Перевернутый роман. Он начинается как «Ребекка» Дафны Дюморье: слабая девушка, несведущая и без средств, лишенная даже имени, взята под крыло могущественным богатым мужчиной с туманным прошлым и тенью роковой женщины, нависшей над всей его судьбой (у нее как раз имя есть, оно вынесено в название книги). Или «Джейн Эйр» Шарлотты Бронте, к которому отсылала своих читателей Дюморье. А пожалуй, еще больше смахивает на две экранизации:«Ребекку» в 1940-м сделал Хичкок, «Джейн Эйр» — Стивенсон. В обеих картинах главную роль играла одна и та же актриса, обожаемая Андерсоном блондинка Джоан Фонтейн.
Но такова только первая половина «Призрачной нити». Есть Рочестер — де Винтер, есть та самая тень (не бывшей жены, а матери — ее призрак сопровождает Вудкока по жизни), есть домоправительница Сирил (чистая мисс Денверс или Грейс Пул — кстати, у Бронте та была швеей). Лишь Джейн другая.

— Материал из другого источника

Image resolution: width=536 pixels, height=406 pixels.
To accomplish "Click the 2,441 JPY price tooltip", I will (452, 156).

Представить Альму рассказчицей, как героинь «Ребекки» и «Джейн Эйр», невозможно. Нам не дано проникнуть в ее мысли. Здесь она хранительница тайны, а не Вудкок. Его заветные секретики, зашитые в подкладку платья, легко найти, стоит лишь распороть ткань. Ее секрет так и не будет раскрыт. Он бросит вызов, пытаясь переделать девушку под себя, пользуясь ее зависимостью, молодостью, слабостью.И потерпит поражение. Она заберет его силу, подчинит волю, опоит приворотным зельем из таинственных грибов.

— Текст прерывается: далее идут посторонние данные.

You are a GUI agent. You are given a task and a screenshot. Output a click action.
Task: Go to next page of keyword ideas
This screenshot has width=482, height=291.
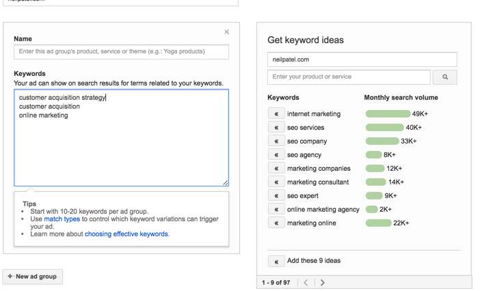pos(323,282)
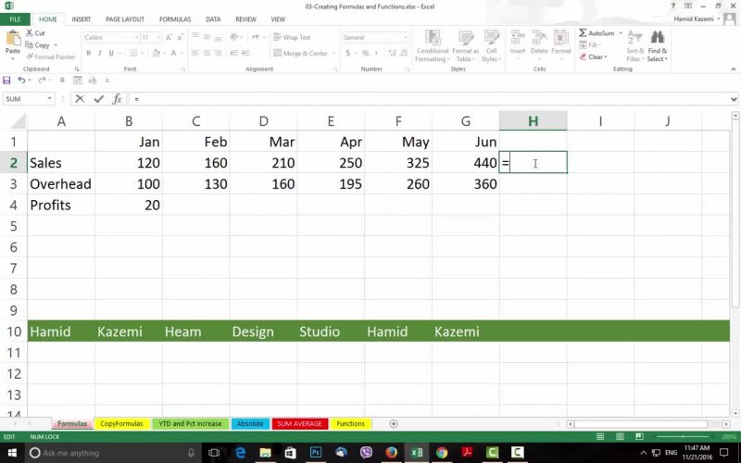Select cell B4 containing profit 20

pyautogui.click(x=129, y=205)
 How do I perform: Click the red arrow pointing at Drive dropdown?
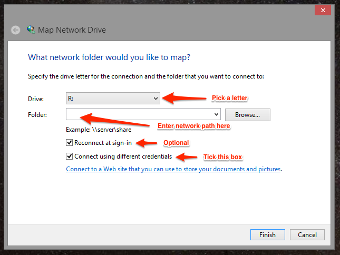tap(183, 98)
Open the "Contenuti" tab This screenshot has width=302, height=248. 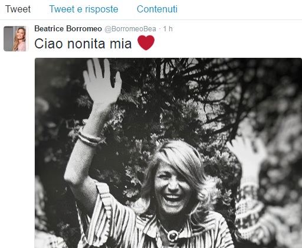click(x=157, y=9)
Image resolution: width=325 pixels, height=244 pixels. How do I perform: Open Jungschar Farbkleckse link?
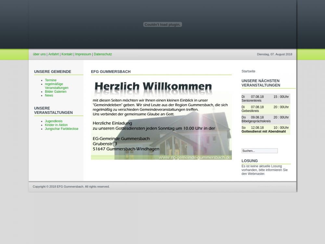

Андерсон, индифферентный к новостной политической повестке, как и его гениальный герой-модельер, неожиданно снял самый актуальный фильм сезона: о женской силе и «бабьем бунте». О борьбе за власть, в которой слабый пол оказывается сильнейшим.
Глава 4
Готический роман о трепетной инженю (на самом деле — нет) и мужчине с трагическим прошлым (тоже нет). Не в меньшей степени «Пигмалион», то есть история о творце и его произведении, которое вышло из-под контроля. То есть комедия. А отчасти «Франкенштейн». То есть хоррор. Изысканное кружево, странный рисунок.
Межгендерная борьба за власть интересна автору лишь отчасти. Мнимо простодушное обаяние люксембурженки Вики Крипс (Альма) достаточно двусмысленно, чтобы прельстить Вудкока — старого холостяка, но больше ребенка, тоскующего по рано ушедшей мамá, чем испытанного бабника и циника. На самом деле фильм о Пигмалионе, не о Галатее.
Природа таланта — то, чем Андерсон одержим с «Ночей в стиле буги», наивный герой которых обладал незаурядным членом, навек и помимо воли владельца определившим траекторию его жизни. У Дэниела Плейнвью, одержимого дельца из «Нефти» (ничего общего с литературным прототипом из романа Синклера Льюиса), был уникальный нюх, позволявший и в пустыне найти драгоценное месторождение. Религиозный лидер Ланкастер Додд в «Мастере» подчинял волю и умы своей паствы — как когда-то вирильный шарлатан Фрэнк Мэкки в «Магнолии».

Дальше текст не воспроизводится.